===== Records supplied =====

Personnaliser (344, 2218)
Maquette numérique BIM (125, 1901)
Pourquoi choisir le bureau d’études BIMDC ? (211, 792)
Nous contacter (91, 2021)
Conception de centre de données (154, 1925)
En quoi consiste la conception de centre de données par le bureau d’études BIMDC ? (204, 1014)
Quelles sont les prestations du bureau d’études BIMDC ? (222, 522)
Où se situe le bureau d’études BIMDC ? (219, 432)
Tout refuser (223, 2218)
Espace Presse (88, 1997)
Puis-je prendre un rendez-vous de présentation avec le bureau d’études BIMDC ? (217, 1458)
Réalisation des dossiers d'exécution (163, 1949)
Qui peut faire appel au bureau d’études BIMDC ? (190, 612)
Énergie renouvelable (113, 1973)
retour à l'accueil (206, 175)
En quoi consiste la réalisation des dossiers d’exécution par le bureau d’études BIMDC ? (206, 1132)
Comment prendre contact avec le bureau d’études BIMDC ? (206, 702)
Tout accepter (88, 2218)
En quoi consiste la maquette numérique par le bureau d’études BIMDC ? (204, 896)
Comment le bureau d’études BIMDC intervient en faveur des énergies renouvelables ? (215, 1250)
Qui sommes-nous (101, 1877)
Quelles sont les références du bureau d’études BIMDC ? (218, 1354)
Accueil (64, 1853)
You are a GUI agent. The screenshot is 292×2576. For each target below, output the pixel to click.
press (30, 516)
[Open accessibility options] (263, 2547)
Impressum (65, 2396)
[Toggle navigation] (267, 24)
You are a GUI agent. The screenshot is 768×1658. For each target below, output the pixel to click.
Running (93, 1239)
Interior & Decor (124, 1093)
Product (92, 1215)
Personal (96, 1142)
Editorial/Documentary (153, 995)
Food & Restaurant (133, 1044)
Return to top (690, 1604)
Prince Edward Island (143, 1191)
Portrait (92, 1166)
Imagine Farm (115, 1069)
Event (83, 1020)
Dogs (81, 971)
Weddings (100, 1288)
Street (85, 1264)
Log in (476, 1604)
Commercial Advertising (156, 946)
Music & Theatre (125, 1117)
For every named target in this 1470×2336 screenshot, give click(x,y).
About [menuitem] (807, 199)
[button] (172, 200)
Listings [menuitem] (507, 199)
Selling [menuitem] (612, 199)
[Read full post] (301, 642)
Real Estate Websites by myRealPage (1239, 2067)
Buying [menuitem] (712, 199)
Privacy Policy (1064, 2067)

=====

- Goal of the exercise
Every record above needs to be given again exactly.

- Answer to this problem
Personnaliser (344, 2218)
Maquette numérique BIM (125, 1901)
Pourquoi choisir le bureau d’études BIMDC ? (211, 792)
Nous contacter (91, 2021)
Conception de centre de données (154, 1925)
En quoi consiste la conception de centre de données par le bureau d’études BIMDC ? (204, 1014)
Quelles sont les prestations du bureau d’études BIMDC ? (222, 522)
Où se situe le bureau d’études BIMDC ? (219, 432)
Tout refuser (223, 2218)
Espace Presse (88, 1997)
Puis-je prendre un rendez-vous de présentation avec le bureau d’études BIMDC ? (217, 1458)
Réalisation des dossiers d'exécution (163, 1949)
Qui peut faire appel au bureau d’études BIMDC ? (190, 612)
Énergie renouvelable (113, 1973)
retour à l'accueil (206, 175)
En quoi consiste la réalisation des dossiers d’exécution par le bureau d’études BIMDC ? (206, 1132)
Comment prendre contact avec le bureau d’études BIMDC ? (206, 702)
Tout accepter (88, 2218)
En quoi consiste la maquette numérique par le bureau d’études BIMDC ? (204, 896)
Comment le bureau d’études BIMDC intervient en faveur des énergies renouvelables ? (215, 1250)
Qui sommes-nous (101, 1877)
Quelles sont les références du bureau d’études BIMDC ? (218, 1354)
Accueil (64, 1853)
You are a GUI agent. The screenshot is 292×2576. For each target below, output the pixel to click.
press (30, 516)
[Open accessibility options] (263, 2547)
Impressum (65, 2396)
[Toggle navigation] (267, 24)
You are a GUI agent. The screenshot is 768×1658. For each target below, output the pixel to click.
Running (93, 1239)
Interior & Decor (124, 1093)
Product (92, 1215)
Personal (96, 1142)
Editorial/Documentary (153, 995)
Food & Restaurant (133, 1044)
Return to top (690, 1604)
Prince Edward Island (143, 1191)
Portrait (92, 1166)
Imagine Farm (115, 1069)
Event (83, 1020)
Dogs (81, 971)
Weddings (100, 1288)
Street (85, 1264)
Log in (476, 1604)
Commercial Advertising (156, 946)
Music & Theatre (125, 1117)
For every named target in this 1470×2336 screenshot, give click(x,y).
About [menuitem] (807, 199)
[button] (172, 200)
Listings [menuitem] (507, 199)
Selling [menuitem] (612, 199)
[Read full post] (301, 642)
Real Estate Websites by myRealPage (1239, 2067)
Buying [menuitem] (712, 199)
Privacy Policy (1064, 2067)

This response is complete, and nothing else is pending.